Jacqueline L. Angel, Ph.D. is a Professor of Public Affairs at the LBJ School of Public Affairs and Sociology at the College of Liberal Arts, and a faculty affiliate at the Population Research Center at The University of Texas at Austin. She completed her postdoctoral training at Rutgers University in mental health services research and the Pennsylvania State University Program in Demography of Aging. Her research examines health and retirement issues in the U.S., with a focus on older minorities, the impact of social policy on the Hispanic population and Mexican American families.
Angel is author/co-author/editor of over 80 journal articles, 30 book chapters and 10 books. Her recent publications include “Latinos in an Aging World,” “Challenges of Latino Aging in the Americas” and “Handbook of the Sociology of Aging.” Dr. Angel is a fellow of the Behavioral and Social Sciences section of The Gerontological Society of America (GSA) and a senior fellow at the UTMB School of Medicine’s Sealy Center on Aging. She was honored with the GSA Senior Service Scholar Award and the Jacobs Institute of Women’s Health Charles E. Gibbs Leadership Prize. In Austin, she is a member of the President’s Council at Family Eldercare and was a 2013 recipient of the Jackie Lelong Visionary Leader Award.
In the News:
- Op-ed: We Need to Better Prepare for an Aging and Hispanic America (10/8/19, UT News). Preparing for an aging and Hispanic America (10/3/19, Houston Chronicle). We need to prepare for an increasingly aging, Hispanic America (10/1/19, Corpus Christi Times)
- Latina longevity is real, but it can bring health, financial challenges (6/11/19, nbcnews.com)

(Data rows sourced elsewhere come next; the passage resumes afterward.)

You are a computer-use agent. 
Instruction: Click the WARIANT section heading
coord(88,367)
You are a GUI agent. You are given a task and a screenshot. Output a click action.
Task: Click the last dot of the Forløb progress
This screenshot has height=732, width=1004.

- New Aging & Longevity Center to address future needs of Texas’ growing elderly population (1/25/19, LBJ School of Public Affairs)
- Jacqueline Angel Named a Next Avenue’s Top 50 Influencer in Aging for 2017
- Can Austin match the needs of a growing senior population? (3/26/18, Community Impact)
- The Day Shift: Adult day cares in the Rio Grande Valley are a cultural phenomenon. What can they teach us about health and wellness in an aging world? (1/8/18, Texas Observer)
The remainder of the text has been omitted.